Michael’s speech is lively, clear, and to the point. The same
can be said about his music. His debut full-length techno album, Early
Collected Works, sounds off as so. It is his authentic electro voice:
carefully selected electronic sounds genuinely representative of the
artist’s personality and imagination. And included in this
voice is a thoughtful (and thought-provoking) audio lexicon, a language
that takes into account electronic-based music history, ties, styles,
and forms. But nostalgia it simply is not. The entire album is not so
much reinvention of the tried and tested but a direction to the
innovative.
Michael Kuszynski was born in Lodz, Poland in 1982, at a time of
Communist rule. His formative years took place in a small village near
Krakow with a radius of four square blocks, the austerity of which more
than likely imprinted upon him a deeply imaginative curiosity that
would follow him beyond his immigration to the U.S.—to
Chicago—in 1992. Nearby Krakow, known for its own fusion of
modernity and tradition, also had an effect on Michael with its own
brand of cultural spillage.
Once in America, at the age of 11, Michael acquired his first computer.
From then on it was computer love as he experimented with computer
programming, 3D modeling, and exploring Linux. At the time he also
exhibited a deep passion for mathematics, but literature, the great
telling of the story, also captured his attention. As such the
curiosity of young Michael had transcended to the task of solving
formulas, creating programs, finishing works of literature—in
essence, variants of story telling. And by 1997, at the age of 15, the
self-refinement process that occurs to the curious minded continued as
he began a serious inquiry into electronic music, including ambient,
industrial, and album-oriented electronic music. Inevitably the
feedback loop of exploration that comes from the study of creative
works directed him even further.
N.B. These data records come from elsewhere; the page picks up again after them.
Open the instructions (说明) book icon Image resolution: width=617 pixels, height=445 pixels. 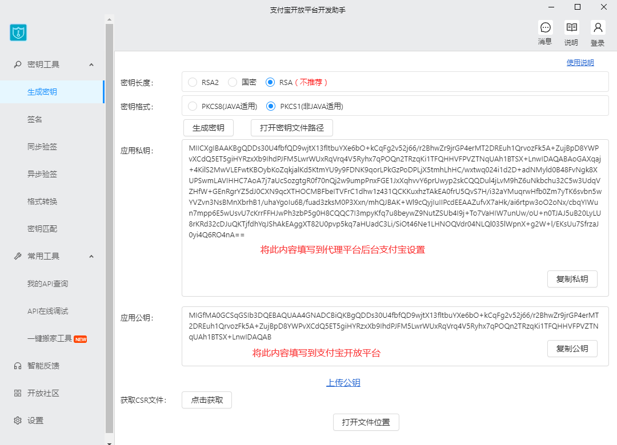(571, 27)
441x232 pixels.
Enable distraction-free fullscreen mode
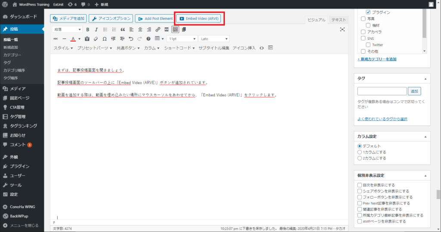point(342,29)
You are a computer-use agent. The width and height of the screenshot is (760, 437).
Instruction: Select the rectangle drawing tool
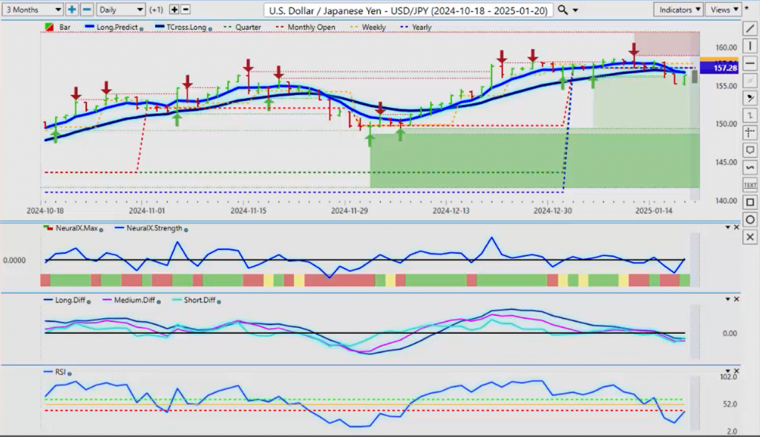pyautogui.click(x=750, y=202)
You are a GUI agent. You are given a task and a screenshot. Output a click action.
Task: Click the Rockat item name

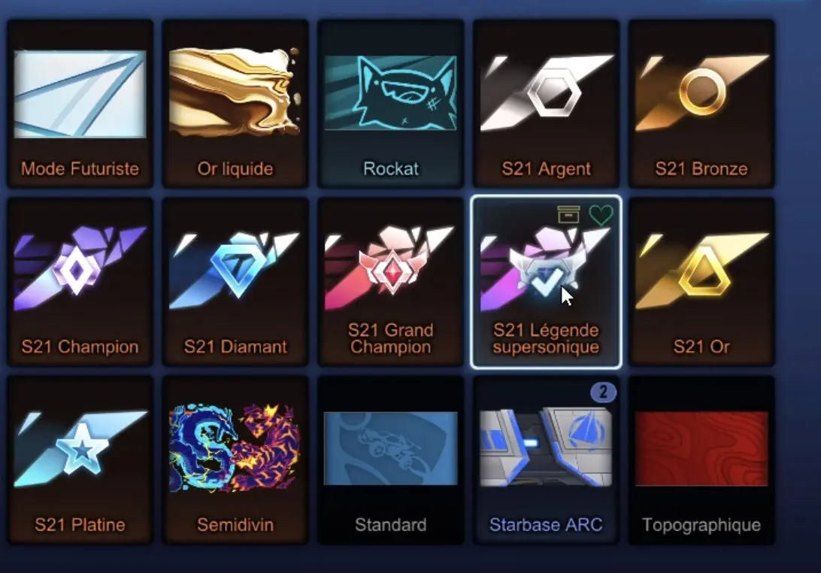(x=391, y=168)
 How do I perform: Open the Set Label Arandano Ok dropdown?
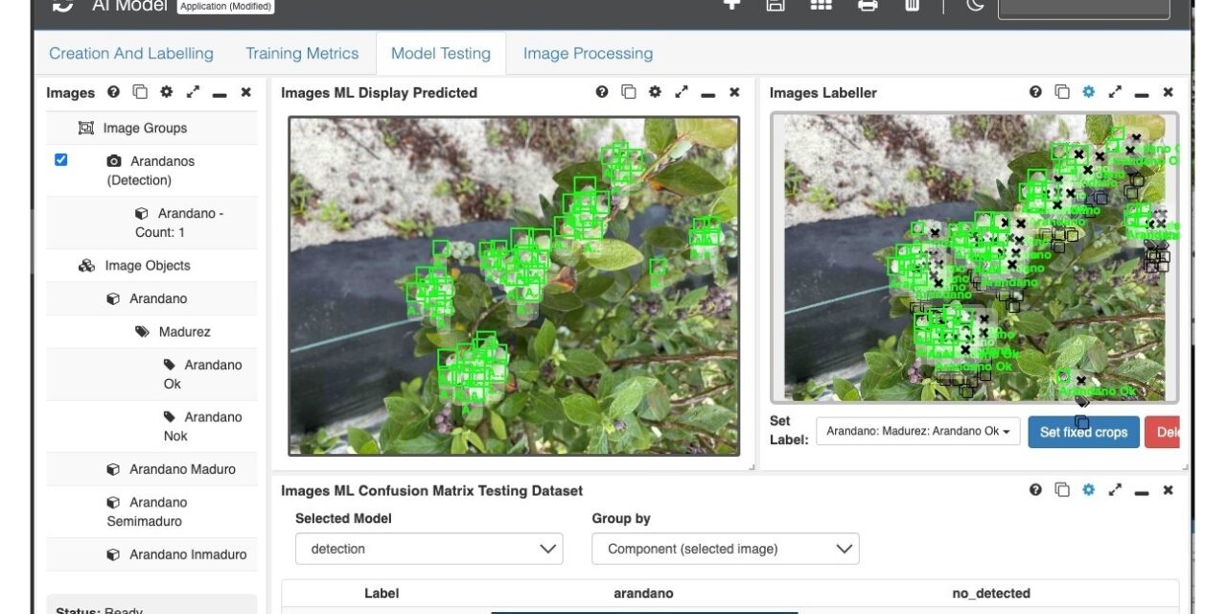pos(917,432)
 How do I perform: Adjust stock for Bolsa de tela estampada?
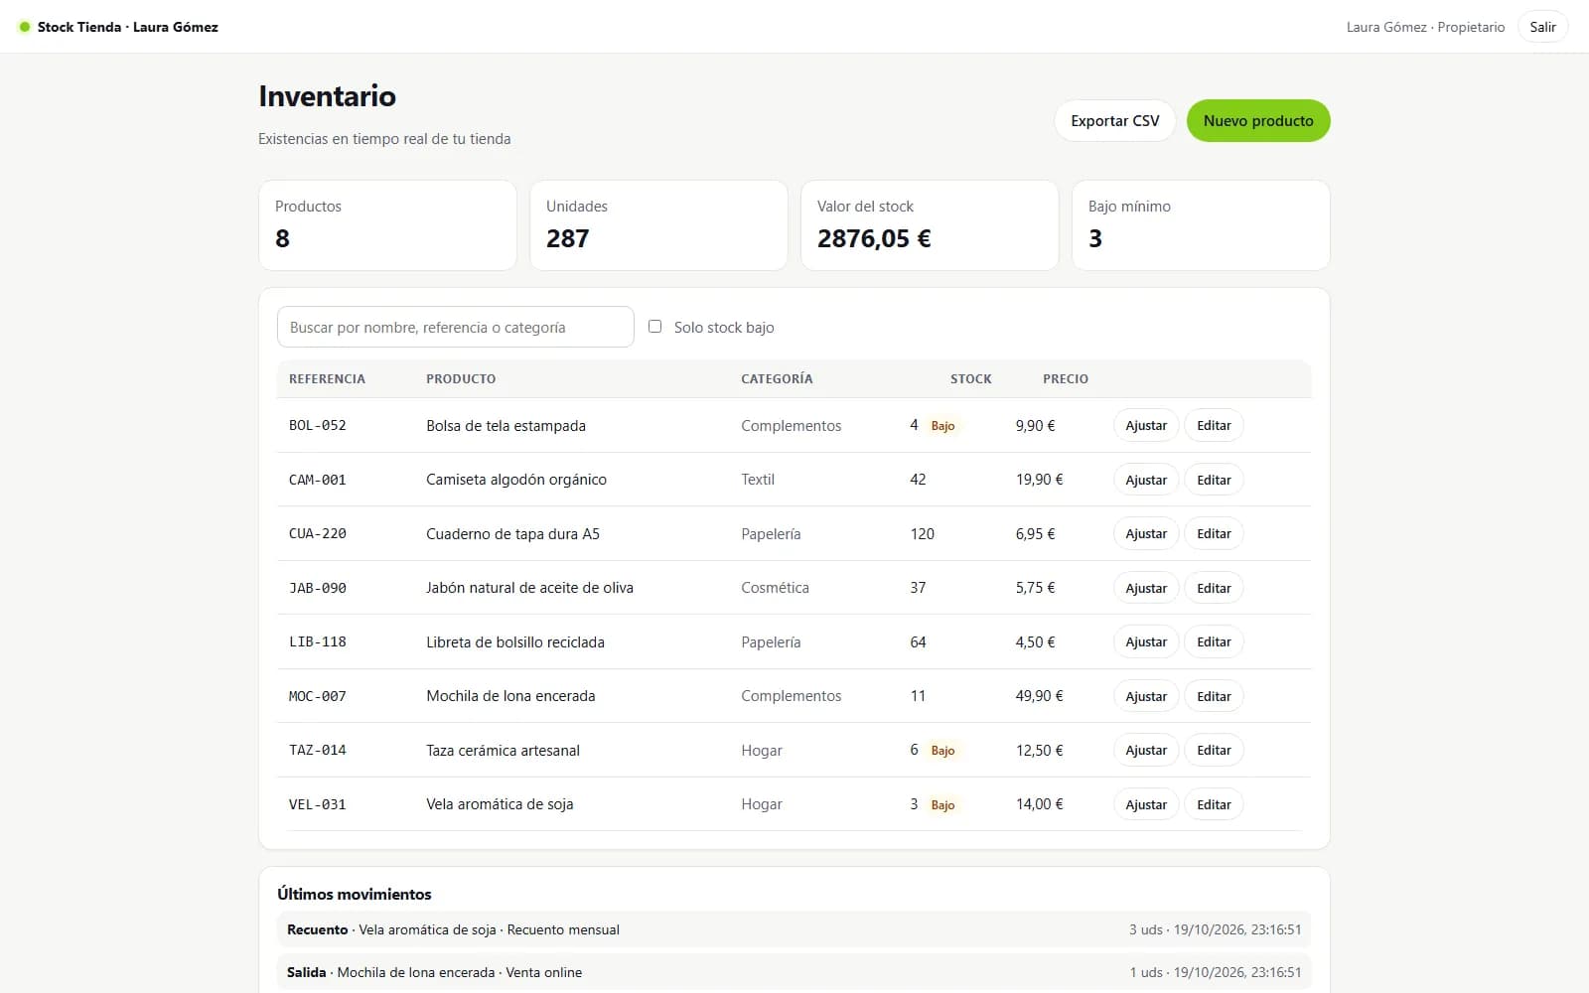(1146, 425)
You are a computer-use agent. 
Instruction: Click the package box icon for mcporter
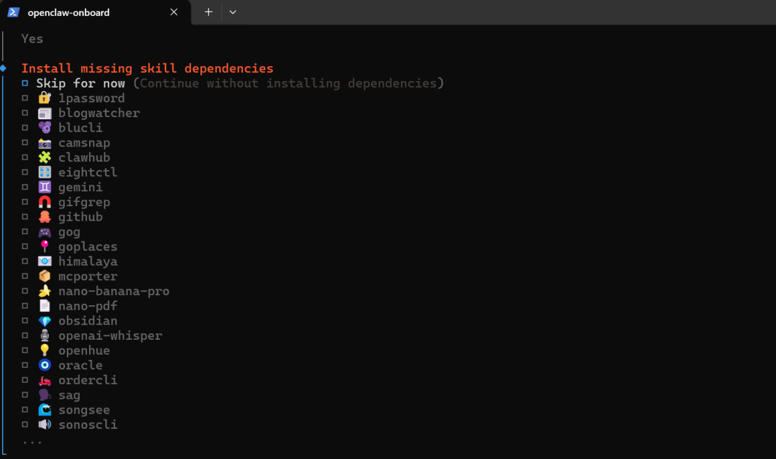click(x=45, y=277)
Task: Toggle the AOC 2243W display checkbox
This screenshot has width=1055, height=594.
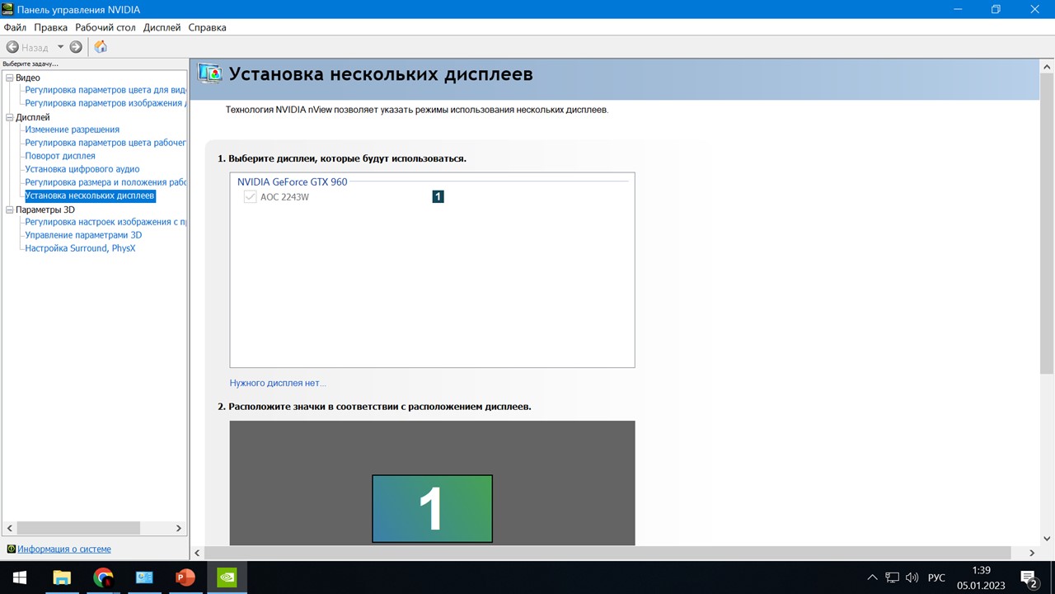Action: click(x=250, y=197)
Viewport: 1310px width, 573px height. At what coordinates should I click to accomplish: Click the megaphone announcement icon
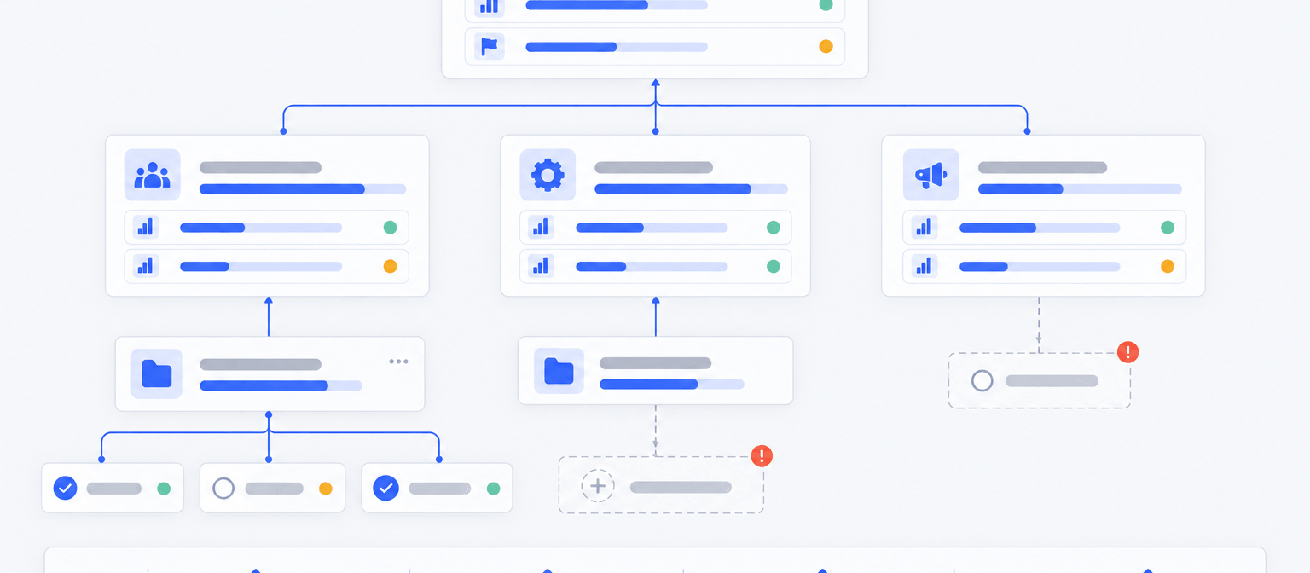coord(930,175)
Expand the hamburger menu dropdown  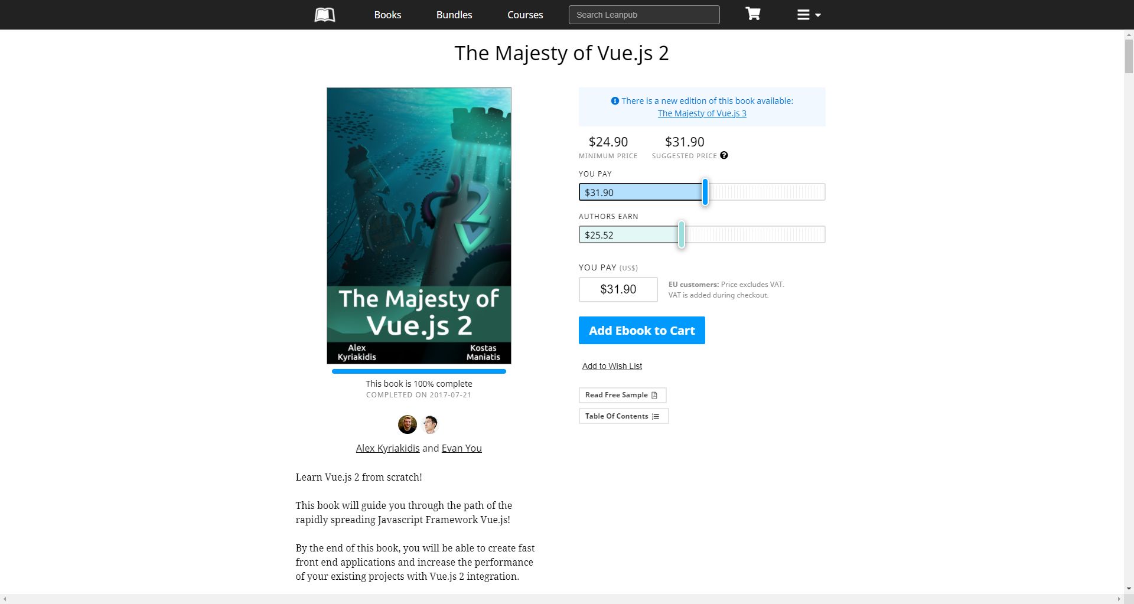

And that creative nudge would dislodge
him from strictly technical interests as he began to explore recording
software.
By 1998, now 16, Michael began to acquire hardware synthesizers and
recording
equipment, experimenting with more serious recording and synthesis.
Within two years he had been experimenting with wavetable, fm, and
analog synthesis, becoming particularly concerned with audio
engineering and the importance of recording, mixing, and processing.
Not too long afterwards an internal dialogue began regarding
frequencies of sound and the material effects of projecting sound waves
onto bodies. All of this culminated in his desire to capture emotion or
mood expressed through compositional repetition, what the great
American composer Steve Reich himself had discovered early on in his
musical career, placing more focus on the rhythmic rather than melodic
aspects of music.
Thereafter he made the great discovery: techno music, particularly
Detroit techno. And with this great discovery came greater
experimentation. Michael began formulating permutations of a sparse
drum machine and sample driven spaces enveloped within long decaying
synthesizer output, relying upon raw samples and original sound sources
optimized with various means of filtering, reverb, and
equalization. He began exploring compression, limiting, and
amplification, ultimately to the conclusion of recording with minimal
processing and relying on the source to provide color, depth, and
material context. Michael arrived to a personal philosophy.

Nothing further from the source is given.